DPC News

Press Release | Keeping Up With The New Medicare Rules

The Trump Administration has issued a number of new regulations affecting Medicare, private insurers, and beneficiaries. Deputy Director of Health Care Policy Tara O’Neill Hayes summarizes some of the key provisions in the various proposed and enacted regulations, which include:

  • Loosening the uniformity rules in Medicare Advantage;
  • Reducing Part D beneficiaries’ out-of-pocket costs;
  • Allowing step-therapy in Part B; and
  • Increasing risk-sharing in Medicare Accountable Care Organizations.

The administration is seeking to change Medicare through the regulatory process, writes Hayes, but because of the size and reach of Medicare, “the changes being implemented by [the Centers for Medicare and Medicaid Services] are likely to have a broader impact beyond just the Medicare program and its beneficiaries.”
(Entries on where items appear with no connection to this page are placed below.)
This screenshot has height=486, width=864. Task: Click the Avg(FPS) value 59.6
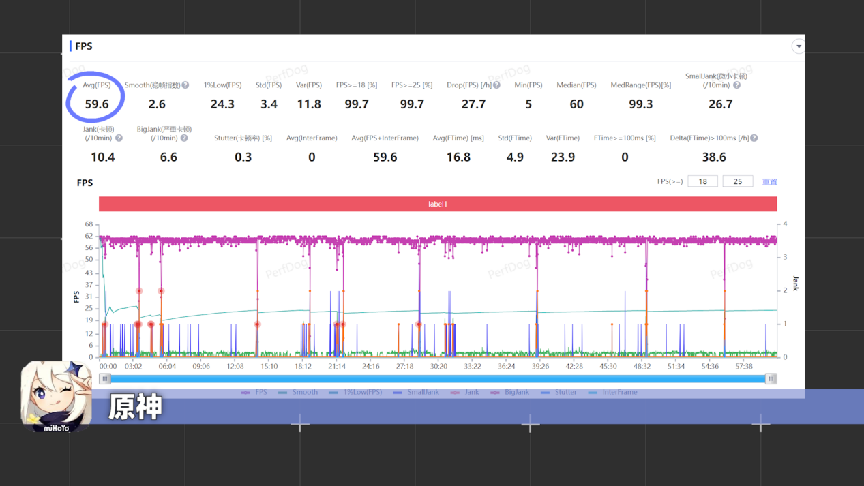pos(96,104)
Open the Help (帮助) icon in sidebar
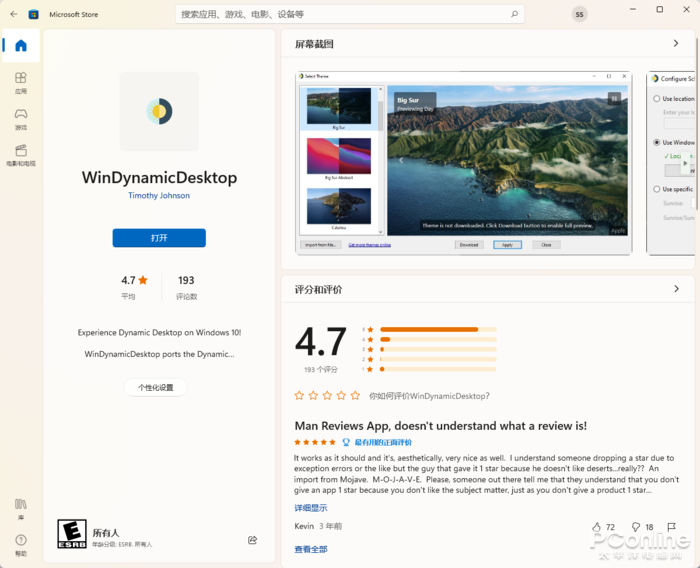The image size is (700, 568). pyautogui.click(x=20, y=542)
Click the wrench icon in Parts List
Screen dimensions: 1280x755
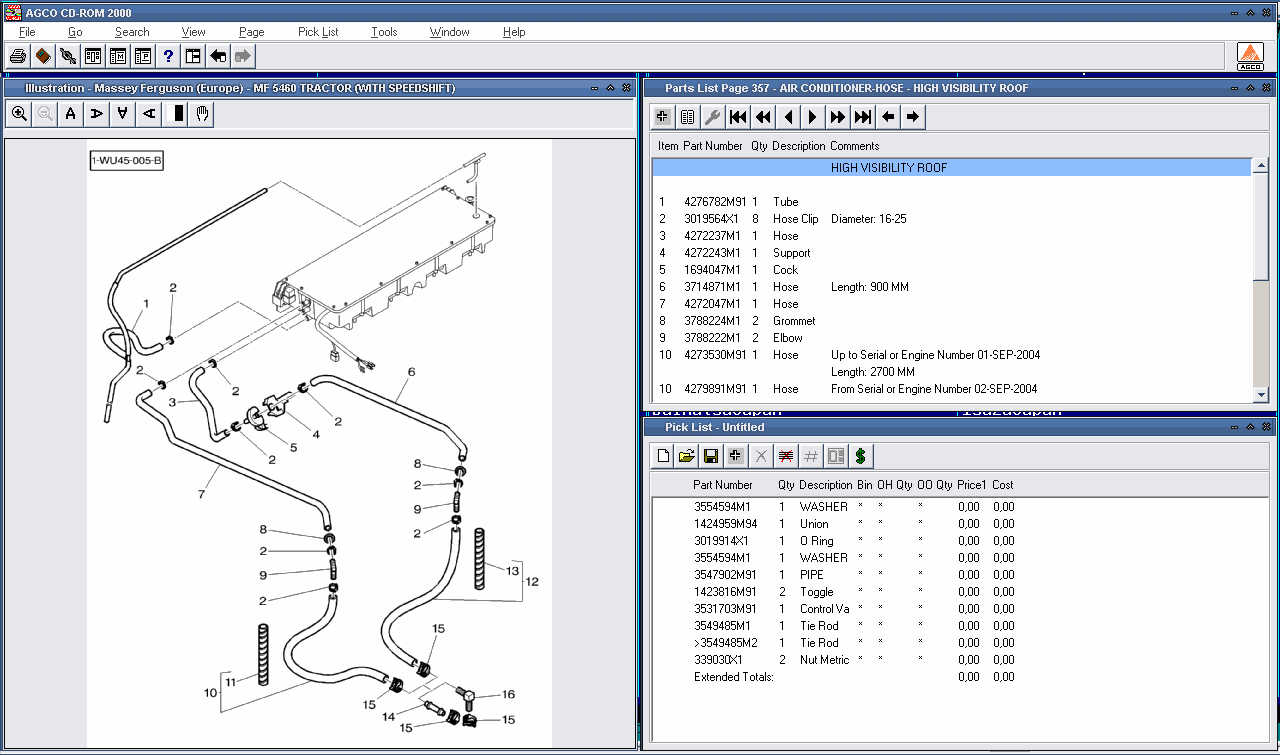click(x=713, y=117)
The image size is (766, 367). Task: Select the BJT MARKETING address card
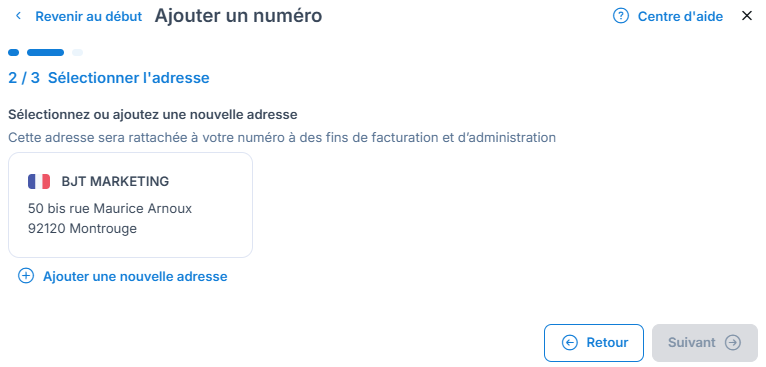130,205
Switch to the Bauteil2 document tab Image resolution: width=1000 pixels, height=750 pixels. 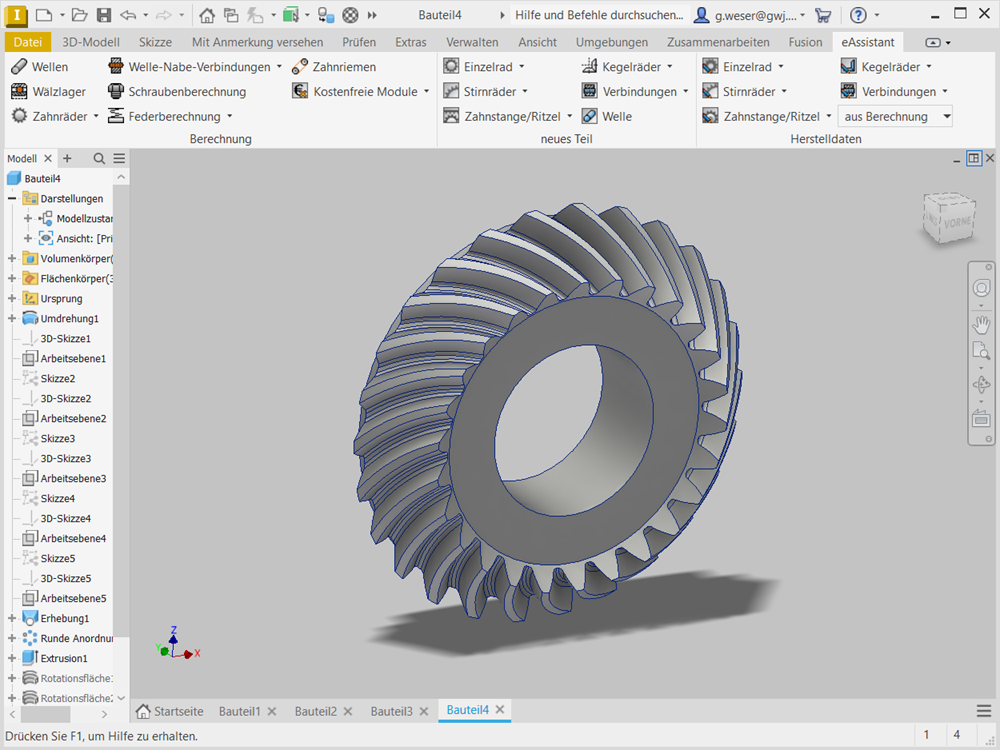[x=315, y=711]
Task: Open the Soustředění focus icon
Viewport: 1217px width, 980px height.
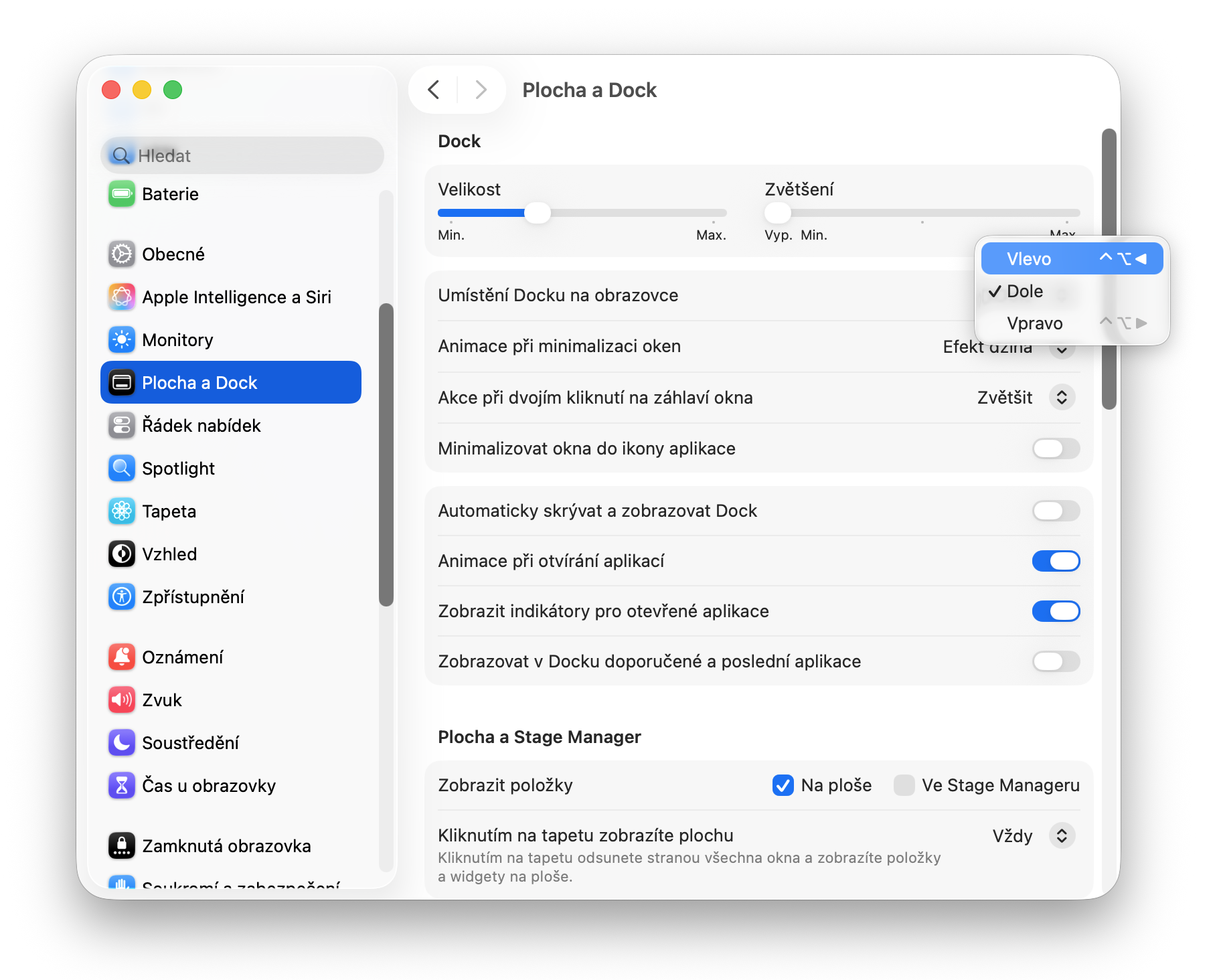Action: 122,743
Final Rules and Guidance Documents

Loosening the Uniformity Rules in Medicare Advantage

In April of this year, CMS finalized a rule that will provide Medicare Advantage plans greater authority to tailor their supplemental benefits to the unique needs of their patients.[1] Current law requires that MA plans provide uniform benefits at a uniform premium to all enrollees in a specific plan, which had previously been interpreted to include uniform cost-sharing. CMS is now interpreting the law in a way that allows MA plans, for enrollees that meet specific medical criteria, to reduce cost-sharing for certain benefits, to offer certain supplemental benefits, and to provide lower deductibles—as long as all similarly situated enrollees are treated the same and that such tailored benefits are for services medically related to the shared medical condition. For example, loosening the program’s uniformity requirements will allow plans to offer diabetic patients reduced cost-sharing for endocrinologist visits or more frequent foot exams. CMS reiterates that this rule change does not in any way change the program’s non-discrimination rules, and MA plans may not restrict access to or condition the coverage of a good or service based on health-status related factors.